# Unsupervised Anomaly Detection: Schools Performance 2016-17
## Objective
The focus of this notebook/project is to investigate the use of **unsupervised anomaly detection** methods on **Schools Performance 2016-17** data. We are particularly interested in spotting anomalous pupil destination data. 

## Definitions
The following terms used in this project are defined below:
+ **Unsupervised data:** When your data is not labelled. *e.g. If you have income data but you do not know if this data is correct*
+ **Anomaly data:** Unusual and typically wrong observations/data points in your data.
+ **Unsupervised anomaly detection:** Spotting anomaly observations in your data without any labelled data to tell you whether your predictions are correct.

## Data
The data for this project comes from the [Schools Performance 2016-17](https://www.compare-school-performance.service.gov.uk/). The data is here very rich and detailed.
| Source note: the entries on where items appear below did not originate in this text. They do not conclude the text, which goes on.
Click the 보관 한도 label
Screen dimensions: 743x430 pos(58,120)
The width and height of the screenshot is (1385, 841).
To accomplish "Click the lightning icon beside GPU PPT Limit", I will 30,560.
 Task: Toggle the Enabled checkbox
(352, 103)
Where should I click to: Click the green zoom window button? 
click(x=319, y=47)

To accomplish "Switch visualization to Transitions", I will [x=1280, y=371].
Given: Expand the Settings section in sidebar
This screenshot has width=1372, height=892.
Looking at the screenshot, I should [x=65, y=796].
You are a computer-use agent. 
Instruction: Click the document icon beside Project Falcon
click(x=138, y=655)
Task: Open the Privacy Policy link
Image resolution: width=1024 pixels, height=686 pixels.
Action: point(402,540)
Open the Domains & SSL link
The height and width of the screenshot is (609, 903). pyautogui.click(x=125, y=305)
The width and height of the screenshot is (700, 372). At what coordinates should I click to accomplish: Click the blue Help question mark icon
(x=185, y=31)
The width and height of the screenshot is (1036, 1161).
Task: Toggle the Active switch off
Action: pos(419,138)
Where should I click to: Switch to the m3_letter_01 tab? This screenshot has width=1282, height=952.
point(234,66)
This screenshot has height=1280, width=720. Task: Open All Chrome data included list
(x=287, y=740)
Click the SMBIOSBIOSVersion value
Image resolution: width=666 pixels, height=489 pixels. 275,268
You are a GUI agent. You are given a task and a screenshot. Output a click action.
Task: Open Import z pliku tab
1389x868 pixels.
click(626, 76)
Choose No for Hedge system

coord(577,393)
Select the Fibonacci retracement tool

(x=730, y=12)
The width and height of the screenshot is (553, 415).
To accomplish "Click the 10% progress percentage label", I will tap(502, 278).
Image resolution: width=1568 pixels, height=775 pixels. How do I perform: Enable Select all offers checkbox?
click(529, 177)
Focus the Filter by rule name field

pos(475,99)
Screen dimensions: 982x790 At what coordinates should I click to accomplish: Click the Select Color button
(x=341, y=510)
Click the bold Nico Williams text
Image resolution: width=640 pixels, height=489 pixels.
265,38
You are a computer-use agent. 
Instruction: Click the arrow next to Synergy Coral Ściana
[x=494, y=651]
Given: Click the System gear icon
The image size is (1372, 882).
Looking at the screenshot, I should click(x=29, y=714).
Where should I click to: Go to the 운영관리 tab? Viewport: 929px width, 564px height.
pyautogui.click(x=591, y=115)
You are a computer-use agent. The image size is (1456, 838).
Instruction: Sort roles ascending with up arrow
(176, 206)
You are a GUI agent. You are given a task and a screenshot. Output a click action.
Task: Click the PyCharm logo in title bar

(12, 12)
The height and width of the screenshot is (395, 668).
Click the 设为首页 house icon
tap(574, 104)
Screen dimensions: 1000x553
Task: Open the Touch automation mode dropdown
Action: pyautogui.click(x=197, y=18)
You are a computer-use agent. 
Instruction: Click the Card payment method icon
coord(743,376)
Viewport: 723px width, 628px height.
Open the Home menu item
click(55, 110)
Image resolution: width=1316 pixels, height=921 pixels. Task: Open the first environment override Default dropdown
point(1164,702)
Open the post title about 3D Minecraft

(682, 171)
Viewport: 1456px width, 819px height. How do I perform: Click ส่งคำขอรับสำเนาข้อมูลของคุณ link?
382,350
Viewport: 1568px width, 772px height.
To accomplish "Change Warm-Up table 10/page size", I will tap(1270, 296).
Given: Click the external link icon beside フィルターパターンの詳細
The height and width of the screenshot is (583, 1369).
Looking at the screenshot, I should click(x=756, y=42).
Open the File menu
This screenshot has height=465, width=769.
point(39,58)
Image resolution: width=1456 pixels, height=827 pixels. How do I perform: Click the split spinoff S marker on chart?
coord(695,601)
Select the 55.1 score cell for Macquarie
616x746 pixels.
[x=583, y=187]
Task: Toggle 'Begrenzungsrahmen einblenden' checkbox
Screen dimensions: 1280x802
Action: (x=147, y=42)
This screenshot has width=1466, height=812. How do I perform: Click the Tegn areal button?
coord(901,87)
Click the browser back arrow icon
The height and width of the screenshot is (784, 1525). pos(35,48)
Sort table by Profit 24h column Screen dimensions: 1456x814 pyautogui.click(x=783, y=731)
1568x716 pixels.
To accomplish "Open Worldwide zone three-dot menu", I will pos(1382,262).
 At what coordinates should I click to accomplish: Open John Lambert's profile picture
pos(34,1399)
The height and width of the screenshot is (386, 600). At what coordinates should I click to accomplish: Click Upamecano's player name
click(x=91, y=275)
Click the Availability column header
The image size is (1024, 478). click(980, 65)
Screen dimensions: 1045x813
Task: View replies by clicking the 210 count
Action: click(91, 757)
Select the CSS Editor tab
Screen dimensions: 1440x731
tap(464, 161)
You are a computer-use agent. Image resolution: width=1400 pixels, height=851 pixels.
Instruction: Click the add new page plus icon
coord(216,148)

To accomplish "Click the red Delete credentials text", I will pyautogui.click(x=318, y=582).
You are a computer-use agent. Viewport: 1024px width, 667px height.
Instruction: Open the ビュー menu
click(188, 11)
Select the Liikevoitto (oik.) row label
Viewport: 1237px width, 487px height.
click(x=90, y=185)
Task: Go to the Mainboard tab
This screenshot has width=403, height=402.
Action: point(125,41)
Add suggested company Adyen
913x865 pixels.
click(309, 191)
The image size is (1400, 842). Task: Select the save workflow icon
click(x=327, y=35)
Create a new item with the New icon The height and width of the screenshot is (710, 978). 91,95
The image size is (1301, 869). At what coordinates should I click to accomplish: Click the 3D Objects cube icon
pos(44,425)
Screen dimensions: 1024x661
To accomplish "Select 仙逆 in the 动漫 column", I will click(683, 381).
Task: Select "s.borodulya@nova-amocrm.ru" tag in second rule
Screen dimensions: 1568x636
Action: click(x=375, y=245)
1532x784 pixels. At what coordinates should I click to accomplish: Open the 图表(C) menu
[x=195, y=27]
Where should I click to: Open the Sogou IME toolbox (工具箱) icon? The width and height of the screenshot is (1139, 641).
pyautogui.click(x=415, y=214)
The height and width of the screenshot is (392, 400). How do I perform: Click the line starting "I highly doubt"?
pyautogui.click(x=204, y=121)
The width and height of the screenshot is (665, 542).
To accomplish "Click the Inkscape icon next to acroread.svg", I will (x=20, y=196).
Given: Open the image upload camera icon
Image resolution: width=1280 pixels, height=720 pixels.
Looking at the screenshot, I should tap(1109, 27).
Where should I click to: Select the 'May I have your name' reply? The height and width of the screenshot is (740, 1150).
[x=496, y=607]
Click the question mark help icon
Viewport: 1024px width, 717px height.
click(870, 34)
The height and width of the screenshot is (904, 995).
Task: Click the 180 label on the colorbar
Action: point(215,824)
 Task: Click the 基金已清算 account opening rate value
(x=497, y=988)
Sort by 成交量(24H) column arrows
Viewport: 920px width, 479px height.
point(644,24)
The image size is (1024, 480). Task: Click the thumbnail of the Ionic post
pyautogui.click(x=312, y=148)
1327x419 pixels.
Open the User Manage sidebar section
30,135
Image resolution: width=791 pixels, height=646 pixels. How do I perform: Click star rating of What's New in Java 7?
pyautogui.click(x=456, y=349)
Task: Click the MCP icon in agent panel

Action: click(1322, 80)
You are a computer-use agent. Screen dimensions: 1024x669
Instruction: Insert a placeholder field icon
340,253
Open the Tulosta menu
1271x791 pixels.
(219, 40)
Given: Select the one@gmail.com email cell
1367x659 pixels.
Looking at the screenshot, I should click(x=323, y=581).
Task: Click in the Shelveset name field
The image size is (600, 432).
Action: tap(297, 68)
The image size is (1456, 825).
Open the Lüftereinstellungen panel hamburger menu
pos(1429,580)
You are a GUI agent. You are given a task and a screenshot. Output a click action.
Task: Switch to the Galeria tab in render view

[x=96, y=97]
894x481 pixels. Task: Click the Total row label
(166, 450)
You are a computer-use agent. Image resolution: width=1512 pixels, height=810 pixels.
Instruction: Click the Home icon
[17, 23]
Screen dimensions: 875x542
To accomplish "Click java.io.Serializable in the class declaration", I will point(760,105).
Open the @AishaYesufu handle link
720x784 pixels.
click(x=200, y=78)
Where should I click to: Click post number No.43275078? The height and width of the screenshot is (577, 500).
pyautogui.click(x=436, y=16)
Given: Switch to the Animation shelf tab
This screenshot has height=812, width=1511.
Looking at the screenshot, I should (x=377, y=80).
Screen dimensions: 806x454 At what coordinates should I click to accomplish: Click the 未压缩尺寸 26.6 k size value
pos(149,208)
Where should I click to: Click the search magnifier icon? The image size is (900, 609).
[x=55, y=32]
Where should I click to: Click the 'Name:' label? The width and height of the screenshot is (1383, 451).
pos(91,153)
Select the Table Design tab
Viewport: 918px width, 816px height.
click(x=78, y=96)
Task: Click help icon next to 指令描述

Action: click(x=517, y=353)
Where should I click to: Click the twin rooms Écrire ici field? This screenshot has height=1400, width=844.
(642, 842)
For the sake of demonstration and simplification., we will only consider a subset of this information, defined below:
+ **URN** | Unique reference number for schools
+ **LEA** | Local authority, as a code
+ **ESTAB** | Establishment number
    - *Note that combining the LA and ESTAB fields to give LAESTAB will give us another unique identifer for schools, akin to our URN field*
+ **SCHNAME** | School name
+ **NFTYPE** | School type
    - AC = Sponsored academy
    - ACC = Academy converter – mainstream
    - AC1619 = Academy 16-19 sponsor led
    - ACC1619 = Academy 16-19 converter
    - ACCS = Academy converter - special school
    - ACS = Sponsored special academy, CTC=City technology college
    - CY = Community school
    - CYS = Community special school
    - F = Free school – mainstream
    - FESI = Further Education Sector Institution
    - FD = Foundation school
    - FDS = Foundation special school
    - FS = Free school – special
    - FSS = Studio school
    - FUTC = UTC (university technical college)
    - F1619 = Free school - 16-19
    - IND = Independent school
    - INDSPEC = Independent special school
    - MODFC = College funded by Ministry of Defence
    - NMSS = Non-maintained special school
    - VA = Voluntary aided school,
    - VC = Voluntary controlled school
+ **OVERALL_DESTPER** | Percentage of pupils who have been in a sustained education or employment destination for the first two terms, October 2015 to March 2016. 
+ **PTEALGRP2** | Percentage of eligible pupils with English-as-(an)-language (EAL)
+ **PTMOBN** | Percentage of pupils classified as non-mobile
+ **PTRWM_EXP** | Percentage of pupils reaching the expected stnadard in reading, writing and maths
+ **PSENELST** | Percentage of eligible pupils with special-education-needs (SEN)
+ **PTFSM6CLA1A_16** | Percentage of KS2 disdvantaged pupils
+ **PNUMFSM** | Percentage of pupils for free-school-meals

The anomalous pupil destination data that we are interested in spotting is therefore found within the **OVERALL_DESTPER** field. Note that this information is *provisional* so it is **unlabelled**.

## Set-up
Need to set-up our Jupyter notebook so that it has the required libraries and an environment is set-up so that when sharing this noteboook, others can use the same environment as we did here.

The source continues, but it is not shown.